Hello all - thanks in advance for thinking about this concerning patient
with me. Below are a short version of the case, my questions, and then
a more detailed summary.

3-month-old Laotian girl with thrombocytopenia, splenomegaly, failure
to thrive, resolved complex rash (panniculitis on two biopsies, mild
eczema), abnormal neuroimaging, bony abnormalities.
Immunologic abnormalities: lymphopenia (~2000, lower after steroids),
elevated IgM at 327, elevated IgG >1000; IgE normal.
NO fever, no thrush, no diarrhea. Soon after hospitalization she
developed PCP, now intubated in the ICU, clinically improving on
steroids and TMP/SMX (and other broad antimicrobials). HIV negative.

my differential for now:
High concern for BMT-requiring diagnoses: SCID, hyper IgM.
Eczematous rash was very mild, normal IgE/eos, lymphopenic, IgG and
IgM high, so not classic for OS.
There are suggestive data in support of HLH as well (very high sIL2R,
low NK function), but lacking some classic features (like fever or
hemophagocytosis) - and recognizing that severe immune deficiency and
HLH are not mutually exclusive diagnoses.
Given bony and immune abnormalities, RMRP mutation possible (one recent
report of a Thai child with cartilage-hair-hypoplasia).
Our patient’s rash did not evolve to pustules, and her bony changes,
per radiology, are less consistent with those reported for DIRA.
JMML still possible per oncology, but less likely.

Questions:
Is further pursuing hyperIgM or RMRP mutations indicated now? CD25
deficiency? Other favored diagnoses?
Has anyone seen a similar case with panniculitis as the initial rash?
Are the features of HLH strong enough to consider etoposide as well as
continuing steroids (she is clinically improving with steroids alone)?


Any other diagnostic or treatment thoughts from your collective
experience are very welcome. more details are below.
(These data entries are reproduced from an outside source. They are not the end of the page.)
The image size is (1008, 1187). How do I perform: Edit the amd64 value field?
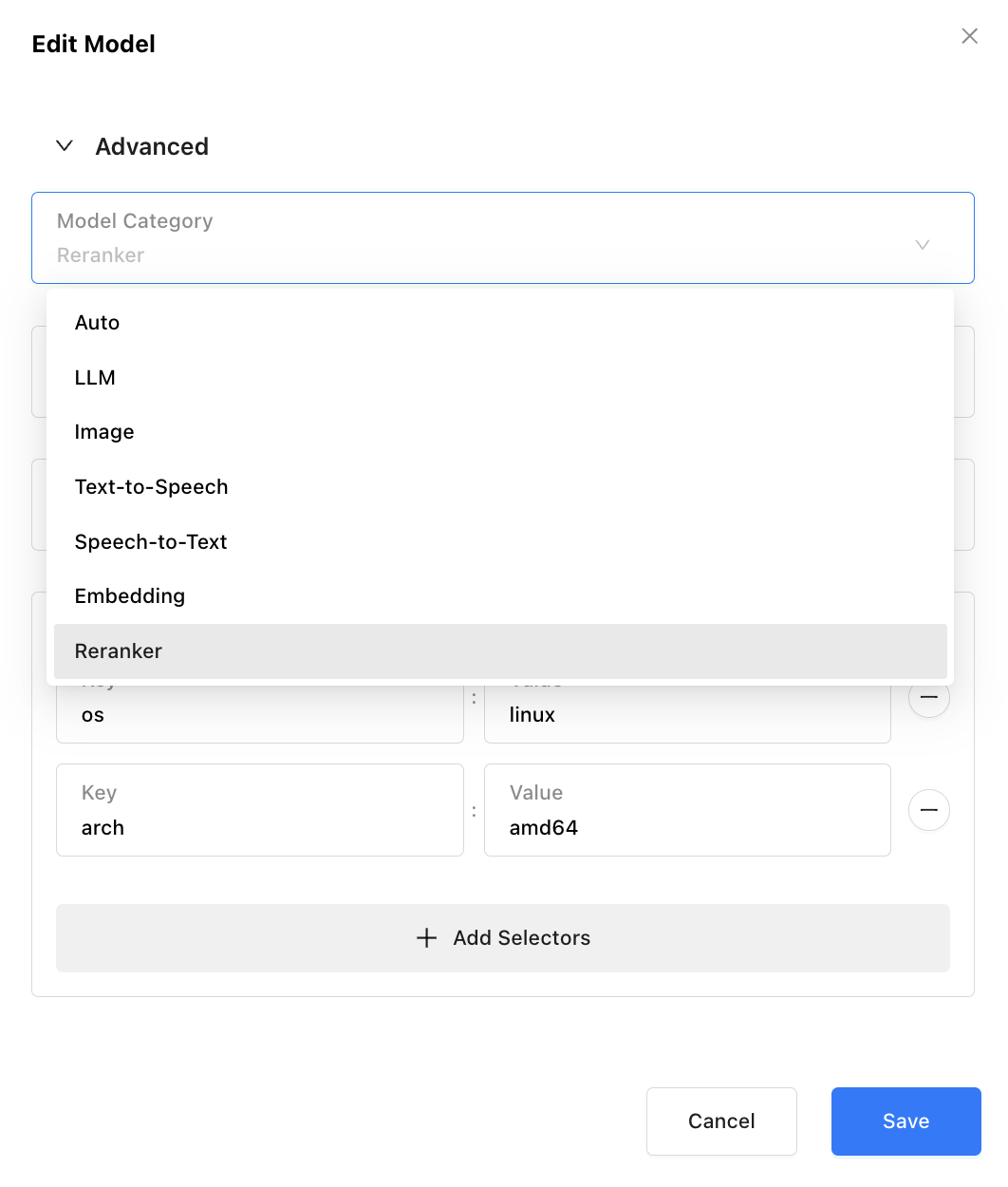click(686, 827)
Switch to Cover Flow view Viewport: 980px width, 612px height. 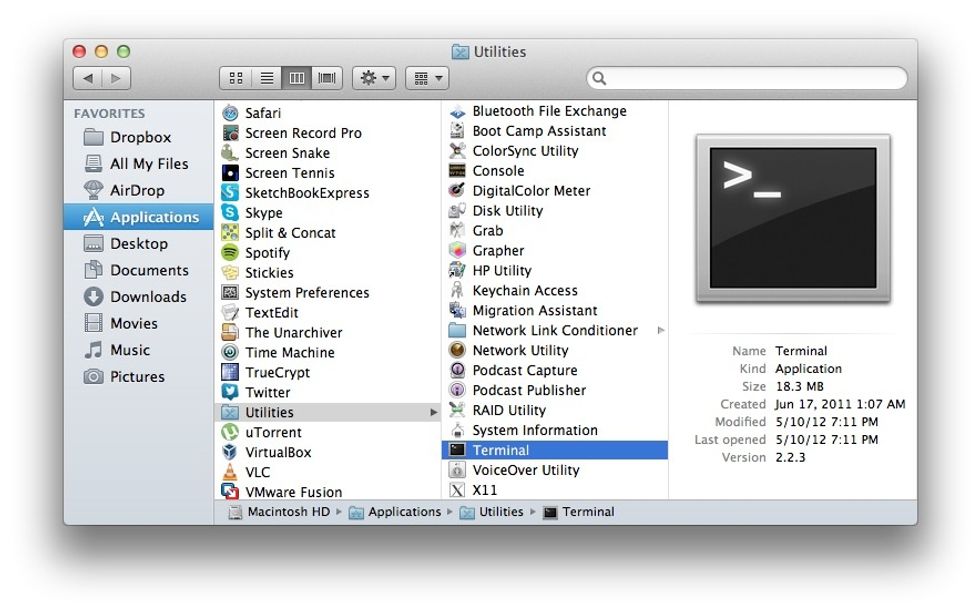[327, 77]
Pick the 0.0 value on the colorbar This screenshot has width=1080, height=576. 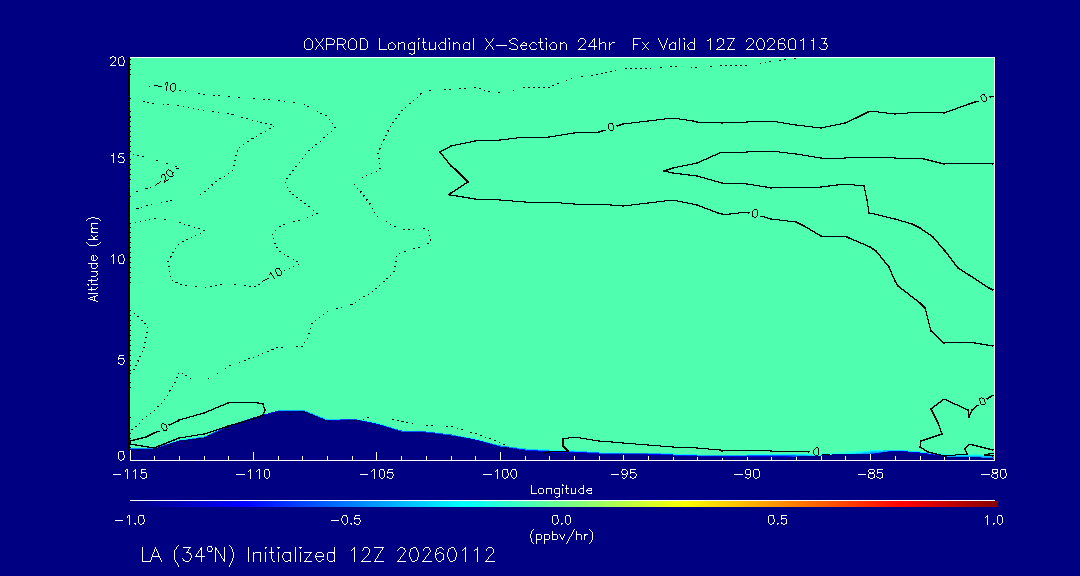[561, 520]
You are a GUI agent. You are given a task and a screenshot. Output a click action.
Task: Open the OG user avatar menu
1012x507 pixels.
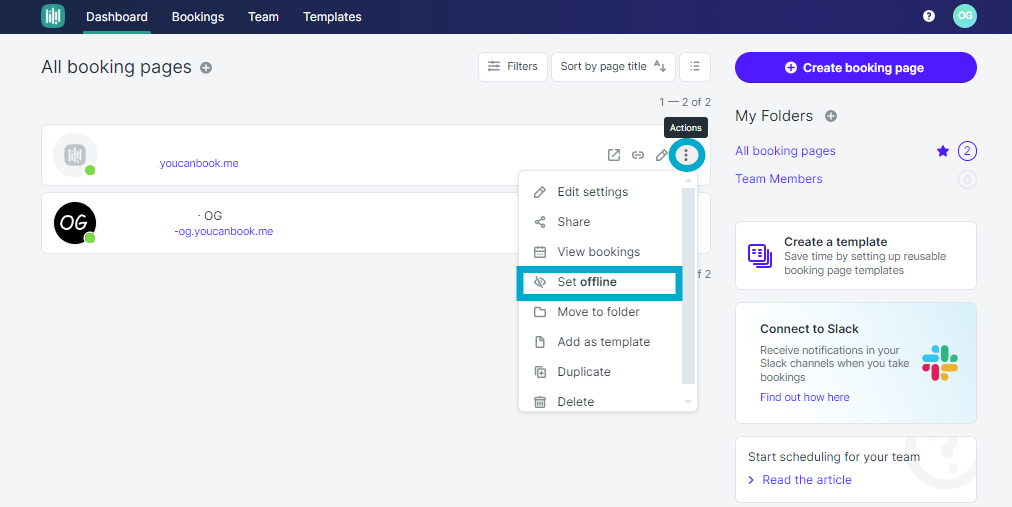[x=965, y=16]
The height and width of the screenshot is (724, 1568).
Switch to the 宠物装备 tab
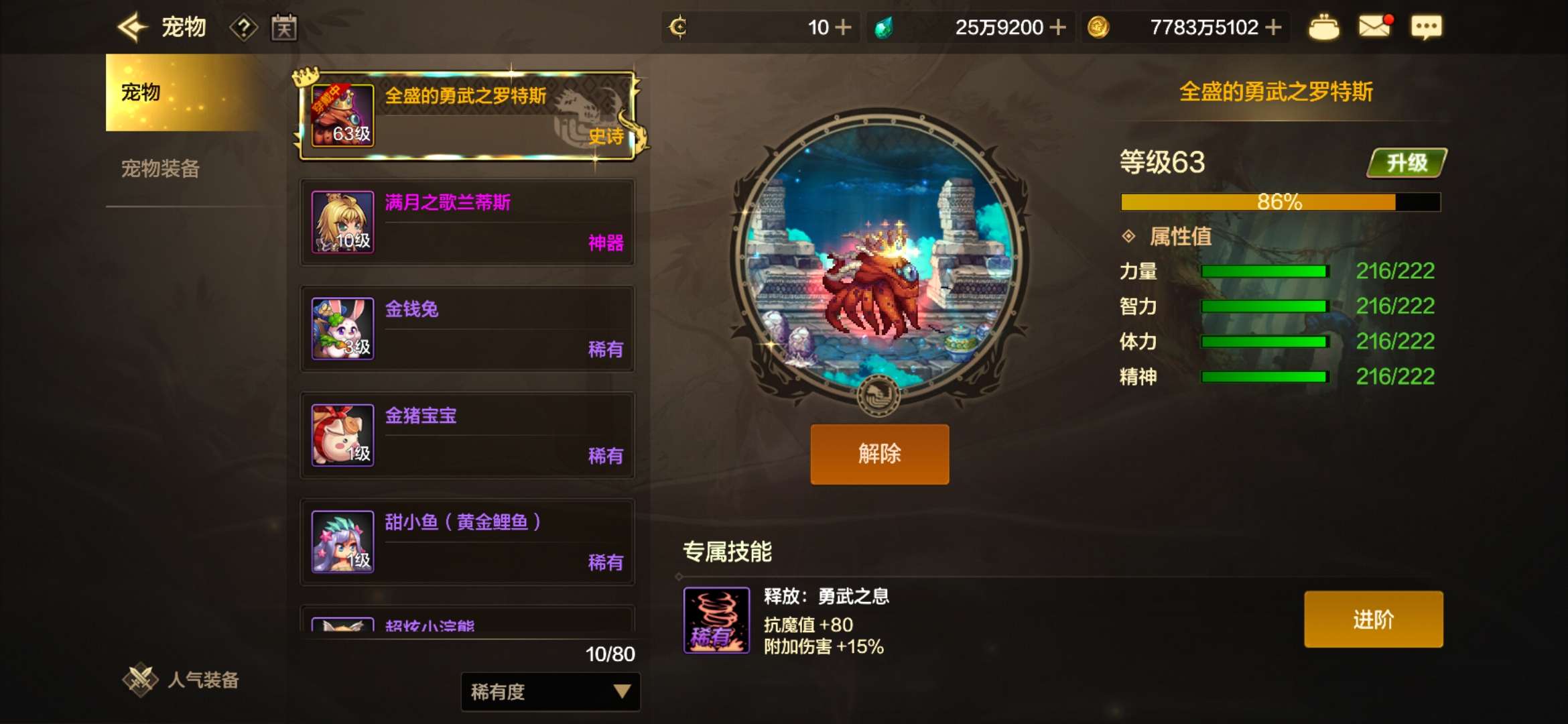coord(161,168)
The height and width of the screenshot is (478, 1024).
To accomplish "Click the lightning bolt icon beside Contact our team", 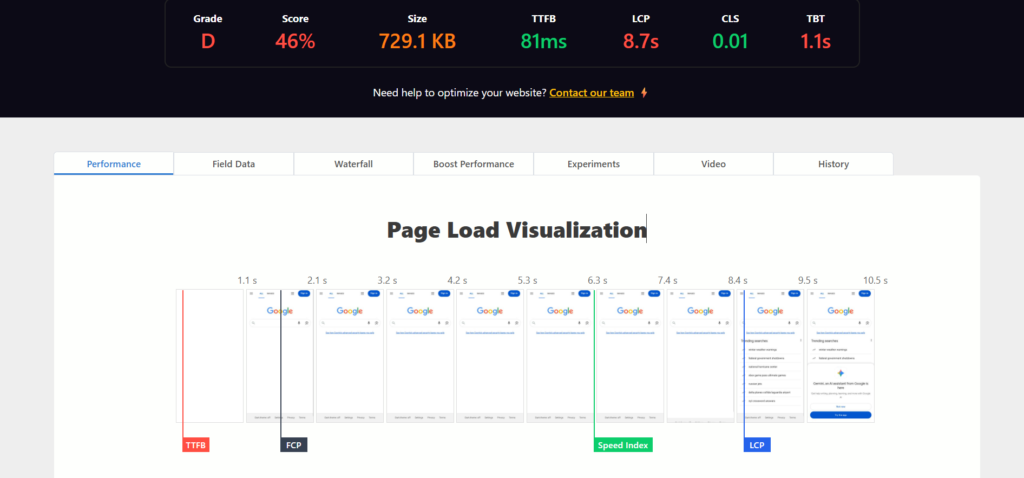I will (644, 93).
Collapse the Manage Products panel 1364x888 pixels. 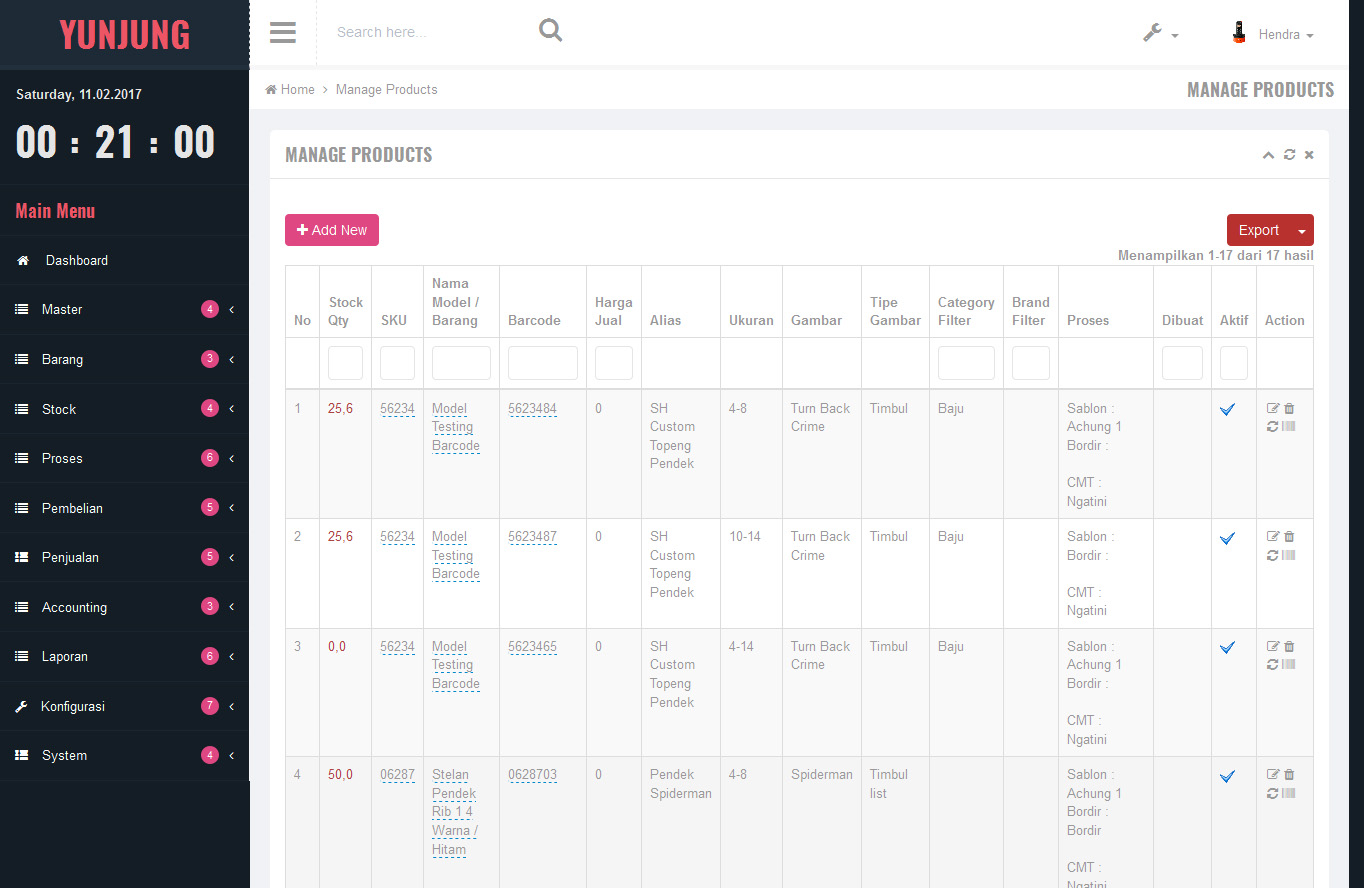click(1268, 155)
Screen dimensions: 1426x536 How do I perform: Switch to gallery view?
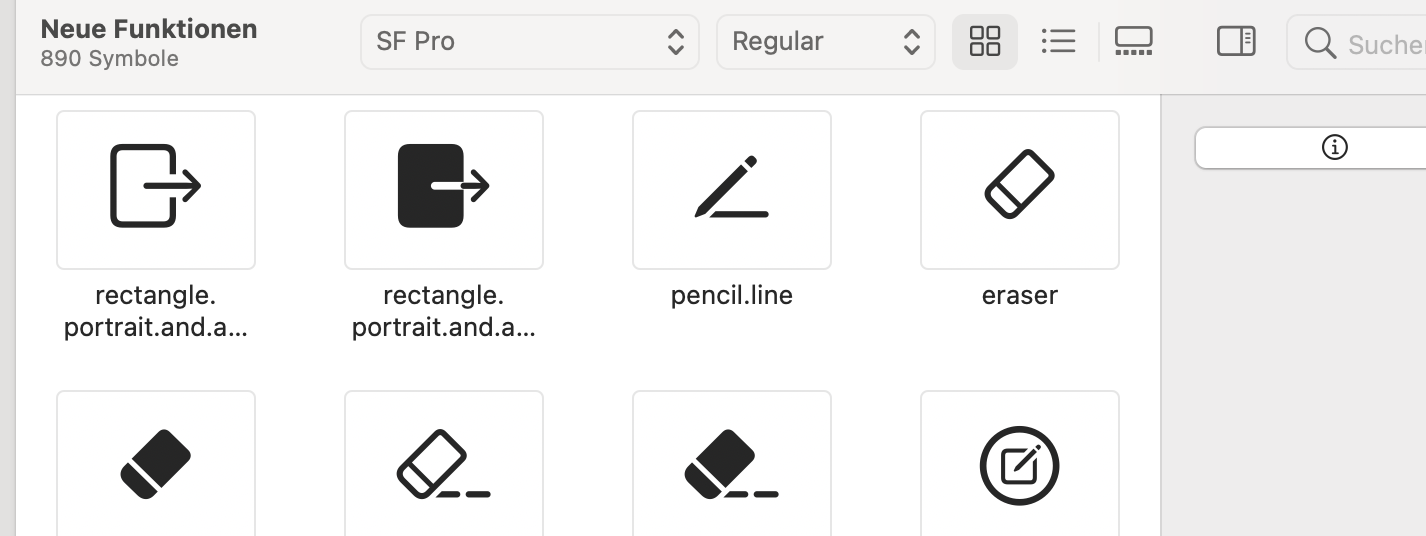click(1133, 41)
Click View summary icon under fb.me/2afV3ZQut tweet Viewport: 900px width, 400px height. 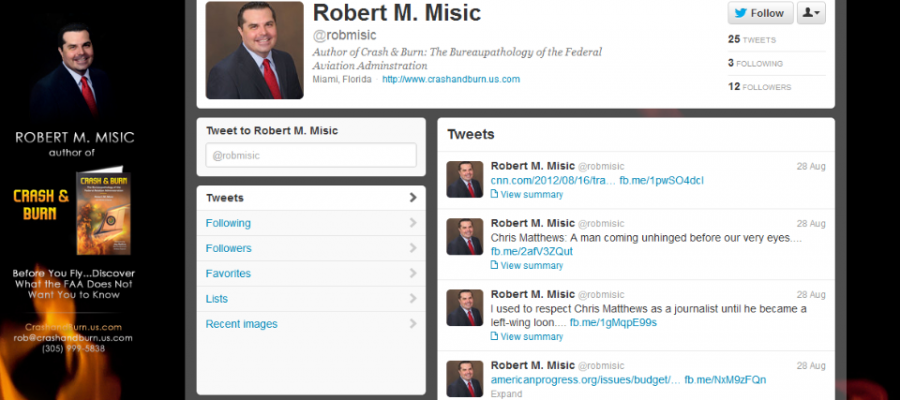coord(494,266)
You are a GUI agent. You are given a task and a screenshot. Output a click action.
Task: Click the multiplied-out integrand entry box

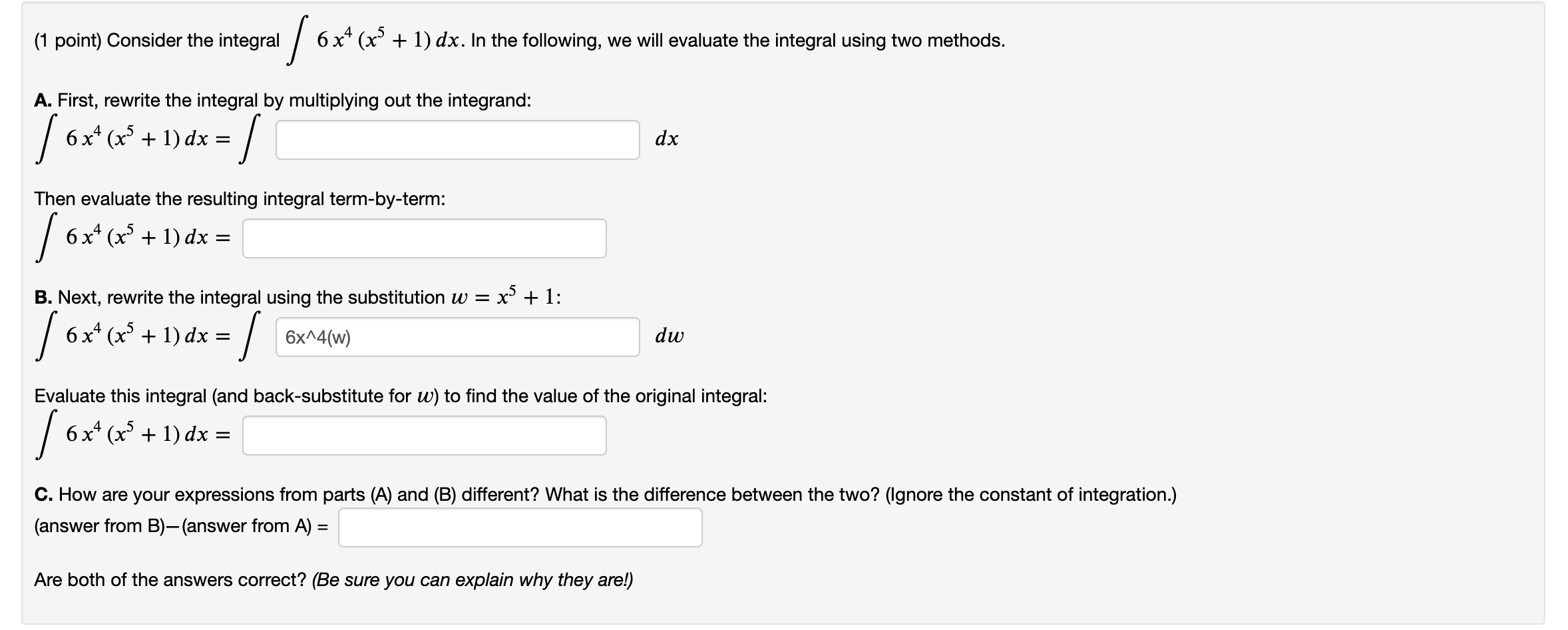(457, 139)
Thank you very much for your time,

Tamara Pozos, MD PhD
Pediatric Infectious Diseases and Immunology
Children's Hospitals and Clinics of Minnesota
St. Paul, MN
tamara.pozos at childrensmn.org
651-220-6444 (main office) - 6293 (personal line)





Summary of case:
Born at term to a 33-year-old prima gravida. FHx neg for
immunodeficiency. No cosanguinity known.
1st week of life nodular/plaque rash on her arms and legs – biopsy:
lobular panniculitis
1.5 months of life, splenomegaly first noted, thrombocytopenia (95K),
anemia (7), monocytosis also noted but has not progressed. Positive
alpha thal trait. workup for neonatal lupus and malignancy negative inc
NB and JMML: normal marrow.
Developed mild dry eczematous skin over face, chest and arms, never
became pustules. Improved during hospitalization with moisturizing
alone.
Anemia somewhat improved, Hgb to 10, but platelets dropped to 50K.
CMV PCR + for 4K copies. Head ultrasound showed mild dilatation of
lateral ventricles ancalcifications or hemorrhage. Retinas and hearing normal. Other
infectious diseases testing negative.

She has not been febrile throughout, except one temp 39 on evening of
first marrow biopsy. To her parents she was acting and developing
normally.

Sent to our ID clinic to discuss CMV, found to have diffuse, not
dramatic, lymphadenopathy, larger spleen, newly enlarged liver, and
falling off growth curve - eczematous rash very mild. Admitted for
evaluation.
Plt 75, AST/ALT normal. Repeat CMV PCR revealed no viremia, prior to
antivirals, but given a +CMV IgM and immunologic abnormalities
ganciclovir started.
HIV negative (antibodies and DNA and RNA PCRs)

Immunologic eval:
Elevated IgG 1280 (sub 2-4 normal) and IgM 181. IgA and IgE normal.
Eos normal throughout.

ALC low at 2200 (5000-7900)
CD3+ 75% absolute 1650
CD3+ a/b+ 70%, g/d+ 6%
CD3+ HLA-DR+ 23 % (0 – 8)
CD3+CD4+ 45% absolute 990 (1200-4500)
CD3+CD8+ 25% absolute 550
DNTs 0.6% abs 13

CD19+ 13% abs 286
CD16+56+ 11% abs 1540

Skeletal survey: abnormal flaring and cupping of distal metaphyses of
the bilateral radii, ulnas, femurs, tibia. Distal metaphyses of the left
metatarsals have a somewhat cupped appearance. Relatively symmetric
increased periostitis along the anterior aspect of the bilateral tibias,
which may be physiologic. No focal geographic lucencies to suggest
Langerhans cell histiocytosis.

MRI of head revealed expansion of extra-axial spaces, possibly
consistent with cerebral atrophy given microcephaly (Head size was
normal at 2 months, but stopped growing).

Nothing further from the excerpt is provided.